4La rhétorique appuyée de ce passage (voir la cascade de ni) témoigne assurément de l’importance que Durkheim accordait à l’idée que « l’individualisme ne commence nulle part ». En contradiction avec ce texte, on a l’habitude d’admettre qu’il aurait vu dans l’individualisme une vision propre au monde occidental, et qui serait apparue tardivement.
5Il est vrai que, selon Durkheim, certains facteurs, dont au premier chef les progrès de la division du travail, en entraînant une diversification des rôles sociaux et des compétences, ont contribué à favoriser l’individualisme. Mais Durkheim précise aussi de façon claire, j’y insiste, que, si l’individualisme est un phénomène qui « se développe, sans s’arrêter tout au long de l’histoire », on doit aussi reconnaître qu’il « ne commence nulle part ». Selon lui, les progrès de la division du travail ont donc seulement contribué à secréter un contexte favorable au développement et à l’expression de l’individualisme.

▶ **Série d'exercices**
1) Relevez toutes les citations placées entre guillemets dans le texte sur Durkheim.
2) Reproduisez à l'identique le passage du texte sur Durkheim qui va de « 5Il est vrai » jusqu'à « l’expression de l’individualisme. » inclus.
Le matériel qui suit ne sert à rien dans ce travail.

▶ **Données fournies**
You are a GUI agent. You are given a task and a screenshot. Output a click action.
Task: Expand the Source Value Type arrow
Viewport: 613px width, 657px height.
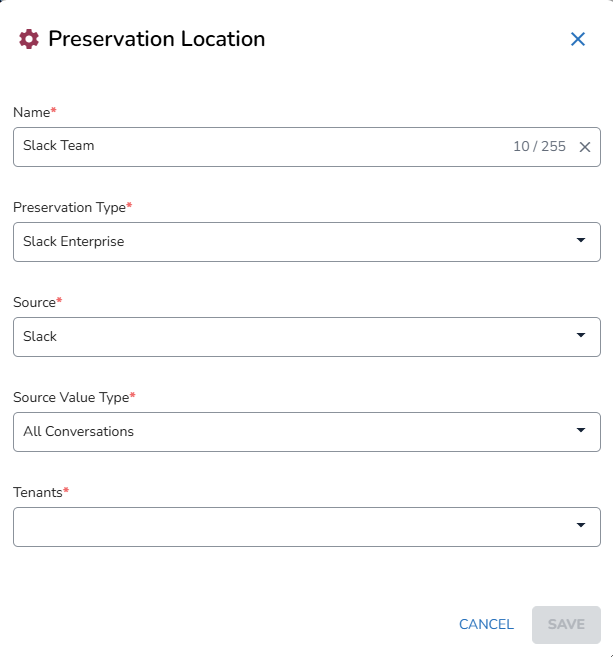point(581,431)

▶ **Corrigés**
1)
« l’individualisme ne commence nulle part »
« se développe, sans s’arrêter tout au long de l’histoire »
« ne commence nulle part »

2)
5Il est vrai que, selon Durkheim, certains facteurs, dont au premier chef les progrès de la division du travail, en entraînant une diversification des rôles sociaux et des compétences, ont contribué à favoriser l’individualisme. Mais Durkheim précise aussi de façon claire, j’y insiste, que, si l’individualisme est un phénomène qui « se développe, sans s’arrêter tout au long de l’histoire », on doit aussi reconnaître qu’il « ne commence nulle part ». Selon lui, les progrès de la division du travail ont donc seulement contribué à secréter un contexte favorable au développement et à l’expression de l’individualisme.